On April 22, 2009, I applied for an American Resource & Recovery Act (ARRA) grant to expand the eWarrants system. Our grant request was approved by the U.S. Department of Justice, Bureau of Justice Assistance, and my office has been awarded $3.94 million to install the eWarrants system in rural counties in the Commonwealth. In this effort, my office will work closely with Kentucky’s County Attorneys, the Kentucky Office of Homeland Security, Kentucky State Police and the Administrative Office of the Courts (AOC), which provides administrative support to the state’s judges. Each of these agencies played an integral role in the initial implementation of the eWarrants system in Kentucky.

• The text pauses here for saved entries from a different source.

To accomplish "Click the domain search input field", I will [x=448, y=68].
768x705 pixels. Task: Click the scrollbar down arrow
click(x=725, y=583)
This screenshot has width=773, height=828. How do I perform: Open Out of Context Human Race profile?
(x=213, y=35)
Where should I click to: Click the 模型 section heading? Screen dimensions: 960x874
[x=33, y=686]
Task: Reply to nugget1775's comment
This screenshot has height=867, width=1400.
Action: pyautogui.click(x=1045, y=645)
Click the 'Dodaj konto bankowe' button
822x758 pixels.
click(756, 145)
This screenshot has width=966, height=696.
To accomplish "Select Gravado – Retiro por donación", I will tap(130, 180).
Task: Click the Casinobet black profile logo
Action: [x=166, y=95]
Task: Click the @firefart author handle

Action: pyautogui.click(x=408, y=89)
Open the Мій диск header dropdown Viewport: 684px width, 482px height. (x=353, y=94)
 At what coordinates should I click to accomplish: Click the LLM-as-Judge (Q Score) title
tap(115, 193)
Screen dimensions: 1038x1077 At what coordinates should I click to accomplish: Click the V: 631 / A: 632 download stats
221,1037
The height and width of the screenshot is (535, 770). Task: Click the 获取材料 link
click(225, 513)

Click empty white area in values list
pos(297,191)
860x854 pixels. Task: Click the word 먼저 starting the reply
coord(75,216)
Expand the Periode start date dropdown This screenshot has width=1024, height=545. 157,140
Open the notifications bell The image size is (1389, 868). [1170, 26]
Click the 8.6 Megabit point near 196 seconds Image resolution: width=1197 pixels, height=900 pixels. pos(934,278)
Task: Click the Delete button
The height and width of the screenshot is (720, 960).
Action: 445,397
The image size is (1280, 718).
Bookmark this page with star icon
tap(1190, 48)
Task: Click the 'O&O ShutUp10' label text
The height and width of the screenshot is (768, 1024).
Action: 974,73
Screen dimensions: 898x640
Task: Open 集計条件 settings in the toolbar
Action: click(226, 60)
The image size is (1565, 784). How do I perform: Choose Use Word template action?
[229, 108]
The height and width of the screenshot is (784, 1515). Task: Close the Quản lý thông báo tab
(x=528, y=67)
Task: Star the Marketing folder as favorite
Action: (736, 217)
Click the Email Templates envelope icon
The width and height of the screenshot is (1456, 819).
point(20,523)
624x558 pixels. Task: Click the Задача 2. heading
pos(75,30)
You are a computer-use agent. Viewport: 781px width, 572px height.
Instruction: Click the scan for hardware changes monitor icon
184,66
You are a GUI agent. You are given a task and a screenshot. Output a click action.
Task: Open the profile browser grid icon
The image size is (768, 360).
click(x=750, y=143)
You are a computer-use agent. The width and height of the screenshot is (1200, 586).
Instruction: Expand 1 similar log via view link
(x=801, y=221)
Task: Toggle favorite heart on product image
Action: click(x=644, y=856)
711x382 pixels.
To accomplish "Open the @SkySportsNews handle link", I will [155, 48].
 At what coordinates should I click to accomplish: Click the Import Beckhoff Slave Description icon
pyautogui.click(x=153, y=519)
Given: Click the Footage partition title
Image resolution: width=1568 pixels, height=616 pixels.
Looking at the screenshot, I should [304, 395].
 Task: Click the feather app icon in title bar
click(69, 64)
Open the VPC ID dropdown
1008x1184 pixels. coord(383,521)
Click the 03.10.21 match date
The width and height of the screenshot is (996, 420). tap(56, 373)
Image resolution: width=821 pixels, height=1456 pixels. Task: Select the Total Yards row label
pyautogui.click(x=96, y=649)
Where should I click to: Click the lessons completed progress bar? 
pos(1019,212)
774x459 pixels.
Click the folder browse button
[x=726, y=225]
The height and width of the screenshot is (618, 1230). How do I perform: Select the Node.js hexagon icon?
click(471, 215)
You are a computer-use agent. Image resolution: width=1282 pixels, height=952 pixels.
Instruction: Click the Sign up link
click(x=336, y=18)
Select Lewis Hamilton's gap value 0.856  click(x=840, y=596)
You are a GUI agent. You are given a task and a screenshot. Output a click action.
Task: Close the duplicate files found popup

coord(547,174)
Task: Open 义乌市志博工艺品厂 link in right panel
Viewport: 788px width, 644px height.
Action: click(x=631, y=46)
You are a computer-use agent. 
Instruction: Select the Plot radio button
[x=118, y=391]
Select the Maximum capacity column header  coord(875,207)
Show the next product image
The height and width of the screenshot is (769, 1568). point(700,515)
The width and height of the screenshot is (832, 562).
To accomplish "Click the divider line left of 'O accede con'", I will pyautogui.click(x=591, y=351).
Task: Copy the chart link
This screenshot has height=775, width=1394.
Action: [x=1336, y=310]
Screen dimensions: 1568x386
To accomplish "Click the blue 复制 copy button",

How does the eWarrants system increase public safety? eWarrants is an automated system that facilitates the sharing of information concerning active warrants among law enforcement agencies throughout the Commonwealth. Any backlog of this system can allow individuals charged with multiple offenses, or even violent crimes such as domestic violence, to remain at- large in communities to possibly victimize again.
Read the rest after the jump…
The ARRA grant is a real victory for the criminal justice community. The expansion of the eWarrants system will be an important tool for those of us who work every day to combat illegal drugs, make communities across the Commonwealth safer and give a voice to those who no longer have one. I will continue to fight to make Kentucky a safer place to live, work and raise a family and to ensure that the voices of victims of violent crime in Kentucky are never forgotten.
Free CybersafeKY Regional Workshops Planned in Hazard, Bowling Green
Another top priority of mine has been to make the Internet a safer place for Kentucky kids. In addition to passage of my comprehensive cybercrimes legislation earlier this year, I’ve visited more than 100 schools and presented our cybersafety message to 24,000 people. I have also forged an Internet safety partnership (CybersafeKY) with the Kentucky Department of Education and ConnectKentucky, a non-profit organization that works to improve technology use and literacy in Kentucky.
In October, CybersafeKY will host two free regional workshops to instruct parents about how to use technology and monitor their children’s activities on the Internet. The workshops are October 15 from 6-7:30 p.m. (EDT) at the Hazard Community and Technical College-First Federal Building and on October 22 from 6-7:30 p.m. (CDT) at Western Kentucky University, Kentucky Building, Kentucky Room. Thanks to the generosity of ConnectKentucky, a total of 50 wireless printers will be given away as door prizes at the workshops—25 at each event. Working together, we can make the Internet a safer place for our kids.
You can register for the workshops online by visiting www.ag.ky.gov/cybersafety . You’ll hear more about our back to school cybersafety efforts in the coming weeks.